### Aim of the task
Please render the items below as a numbered list, beginning at the line that has "Task: Click the Интернет-ресурс column header" and stopping after the line that has "Action: click(117, 116)". Skip blank lines and leave the pictures out.

### Information given

START

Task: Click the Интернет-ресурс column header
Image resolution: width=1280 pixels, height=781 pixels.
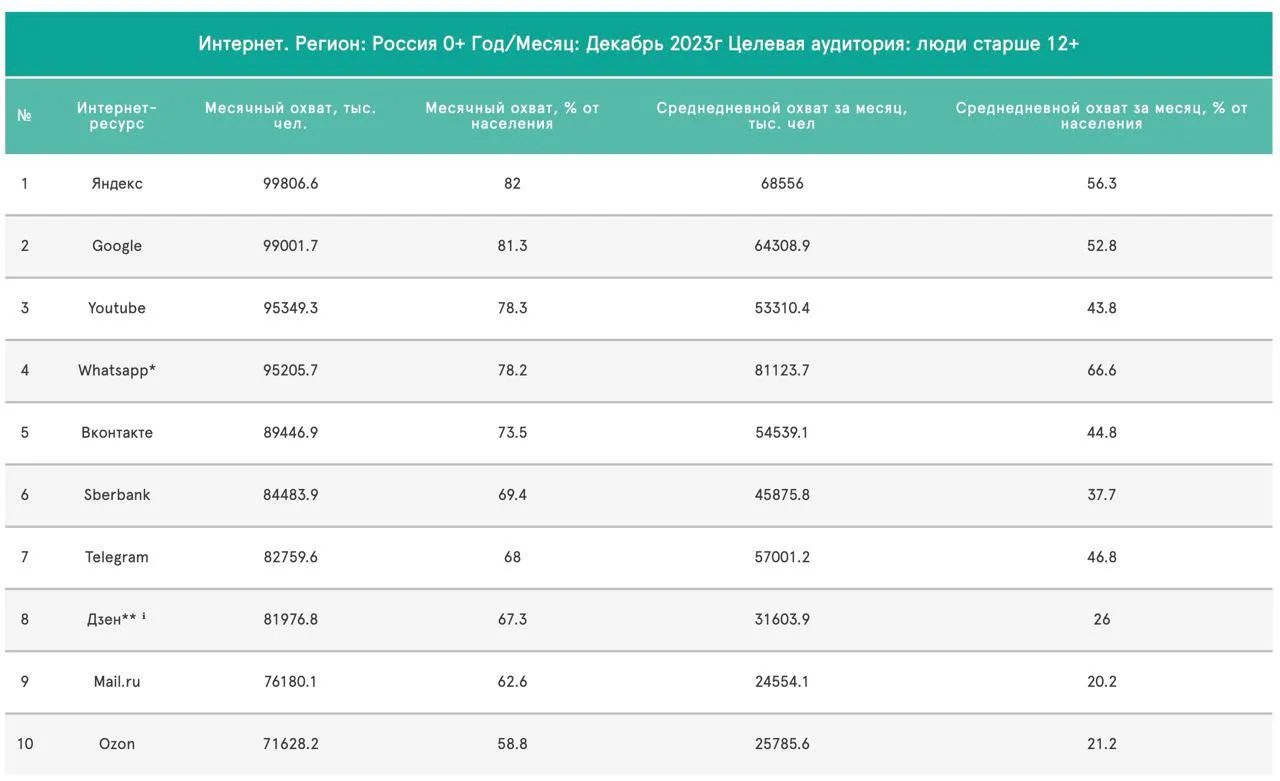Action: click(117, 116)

END
START

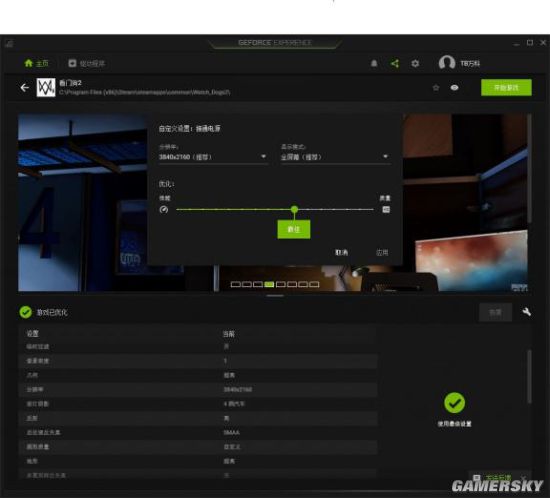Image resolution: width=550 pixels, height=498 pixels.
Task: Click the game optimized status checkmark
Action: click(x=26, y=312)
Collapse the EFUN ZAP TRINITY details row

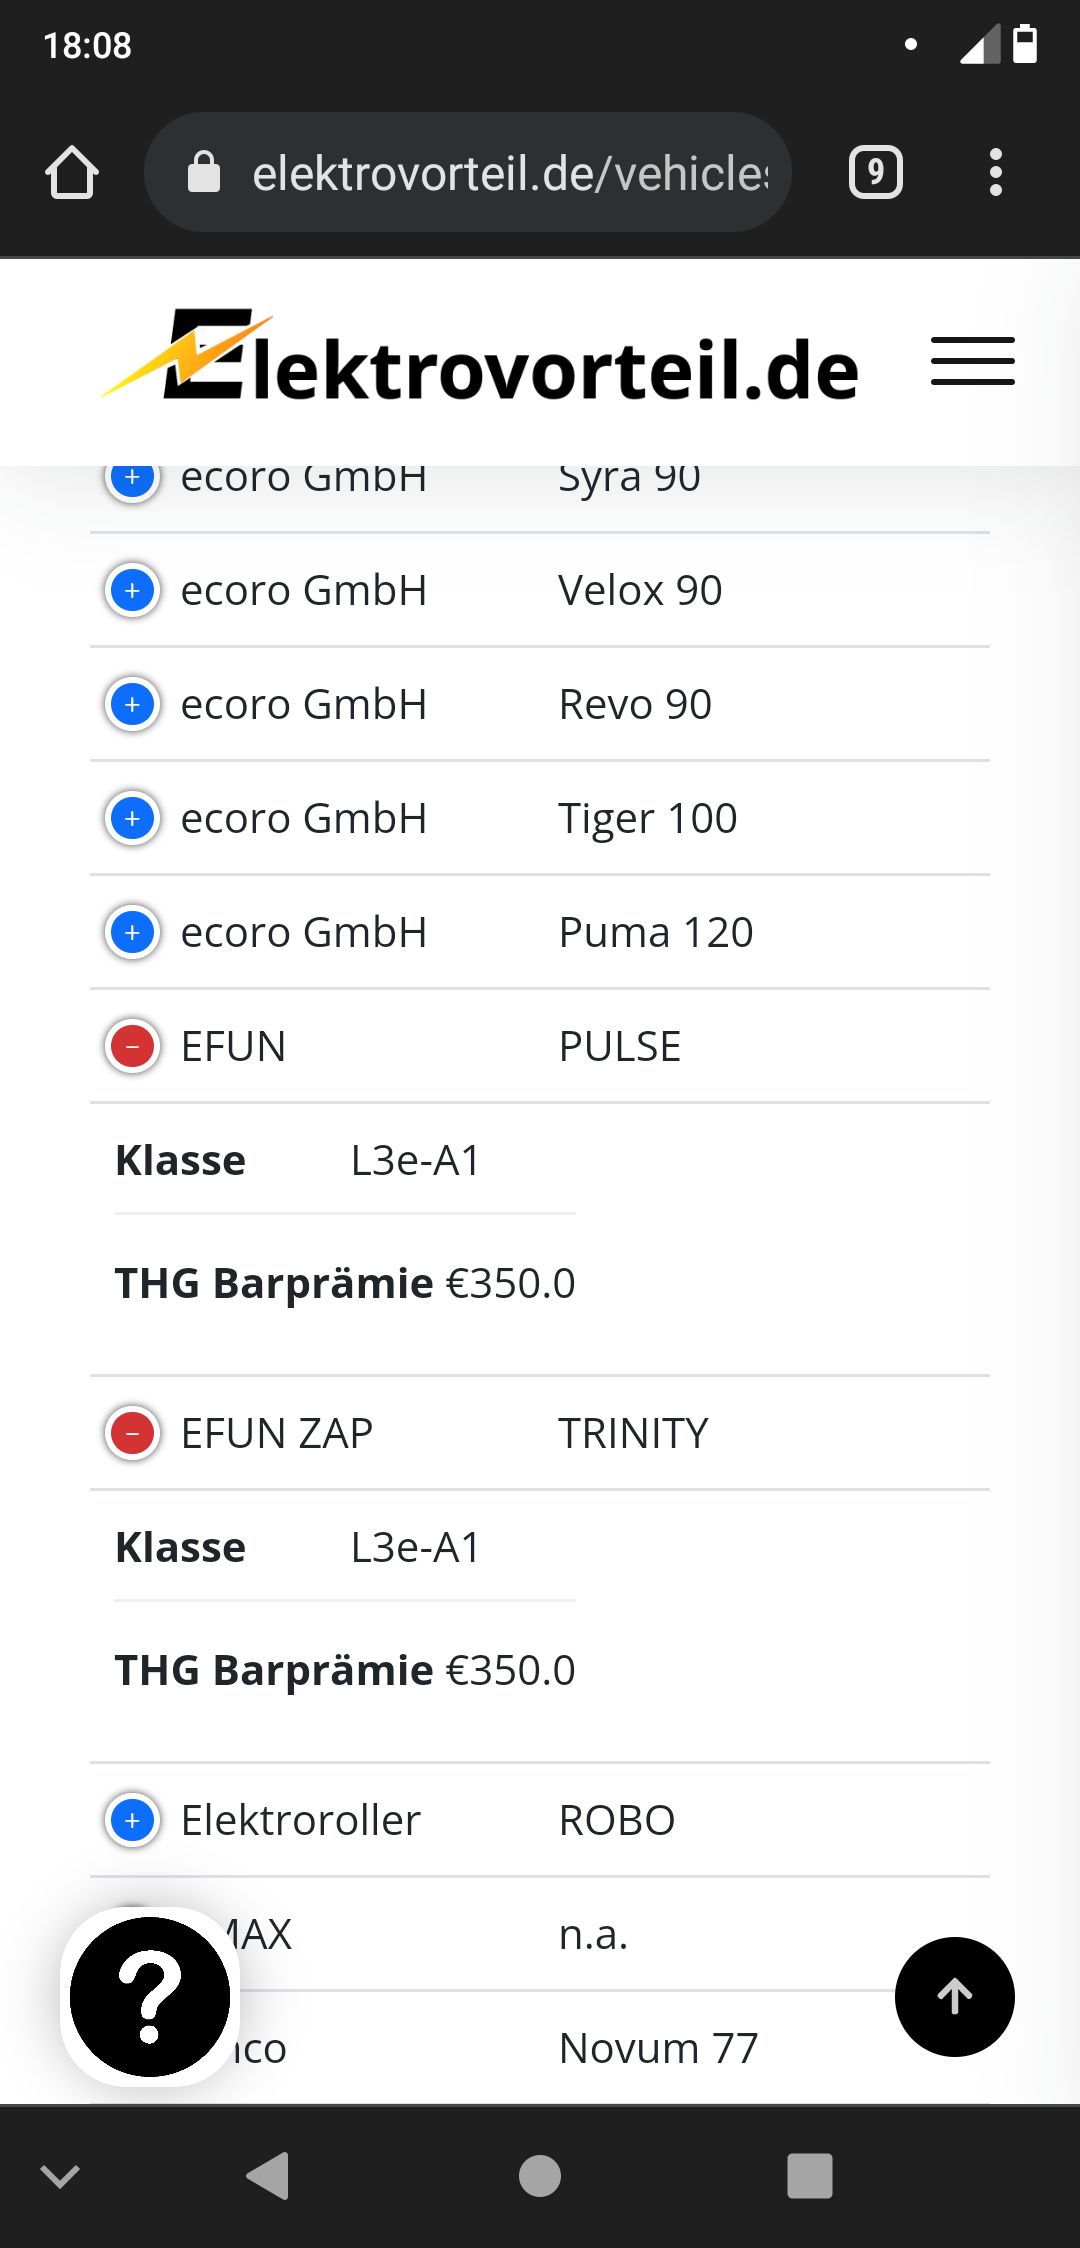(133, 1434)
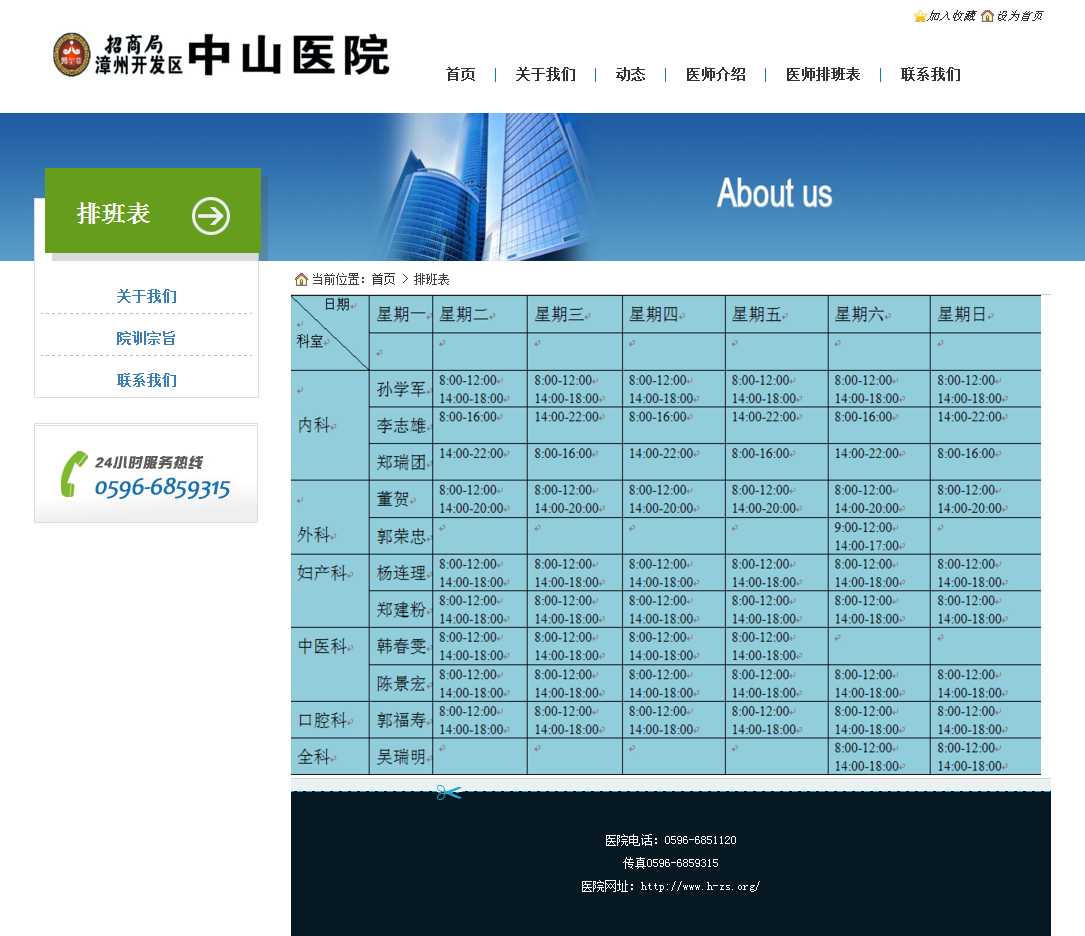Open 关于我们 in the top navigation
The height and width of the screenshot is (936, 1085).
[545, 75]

END

### Final result
1. Task: Click the Интернет-ресурс column header
2. Image resolution: width=1280 pixels, height=781 pixels.
3. Action: click(117, 116)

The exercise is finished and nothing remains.